● Task goal
Reproduce the lines of the material starting at the line containing "Screen dimensions: 809x563" and ending at the last line of the material, requests included. Scale each coordinate in the answers by 2.45 and round to whole numbers, with halves rounded up.

● Source material
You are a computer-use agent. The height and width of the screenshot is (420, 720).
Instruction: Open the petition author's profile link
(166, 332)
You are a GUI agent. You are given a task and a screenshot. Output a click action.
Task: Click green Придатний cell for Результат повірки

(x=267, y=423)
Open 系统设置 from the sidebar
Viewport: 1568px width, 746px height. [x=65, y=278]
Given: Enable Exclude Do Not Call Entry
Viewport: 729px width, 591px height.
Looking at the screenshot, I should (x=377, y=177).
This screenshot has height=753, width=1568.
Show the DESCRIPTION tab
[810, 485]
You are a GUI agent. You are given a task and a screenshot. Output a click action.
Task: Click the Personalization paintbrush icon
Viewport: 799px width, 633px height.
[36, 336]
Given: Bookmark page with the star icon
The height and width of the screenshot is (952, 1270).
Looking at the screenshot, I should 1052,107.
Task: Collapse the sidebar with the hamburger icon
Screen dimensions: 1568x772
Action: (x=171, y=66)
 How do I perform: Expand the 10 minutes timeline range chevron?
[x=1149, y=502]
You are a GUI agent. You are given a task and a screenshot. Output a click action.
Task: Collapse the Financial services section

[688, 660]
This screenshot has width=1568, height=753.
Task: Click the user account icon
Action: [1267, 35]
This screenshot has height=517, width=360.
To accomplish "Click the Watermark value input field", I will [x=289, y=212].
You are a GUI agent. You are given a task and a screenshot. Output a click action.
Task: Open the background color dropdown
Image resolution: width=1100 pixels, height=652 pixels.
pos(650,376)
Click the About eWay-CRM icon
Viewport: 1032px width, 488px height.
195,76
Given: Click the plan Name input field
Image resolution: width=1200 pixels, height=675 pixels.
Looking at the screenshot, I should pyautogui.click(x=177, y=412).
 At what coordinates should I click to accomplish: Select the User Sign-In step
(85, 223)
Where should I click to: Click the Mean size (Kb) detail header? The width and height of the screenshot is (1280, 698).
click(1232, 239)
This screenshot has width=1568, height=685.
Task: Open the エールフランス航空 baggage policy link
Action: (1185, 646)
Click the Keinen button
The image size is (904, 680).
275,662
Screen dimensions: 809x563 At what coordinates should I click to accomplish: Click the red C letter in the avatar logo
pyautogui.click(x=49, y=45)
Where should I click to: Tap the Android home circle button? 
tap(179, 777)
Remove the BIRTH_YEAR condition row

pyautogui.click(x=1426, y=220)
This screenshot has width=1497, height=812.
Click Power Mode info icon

● Output for this exercise
Screen dimensions: 809x563 At what coordinates should I click to accomplish: Click the red C letter in the avatar logo
pyautogui.click(x=120, y=110)
Where should I click to: Tap the Android home circle button? 
tap(439, 1904)
Remove the BIRTH_YEAR condition row

pyautogui.click(x=3494, y=539)
This screenshot has width=1497, height=812.
Click Power Mode info icon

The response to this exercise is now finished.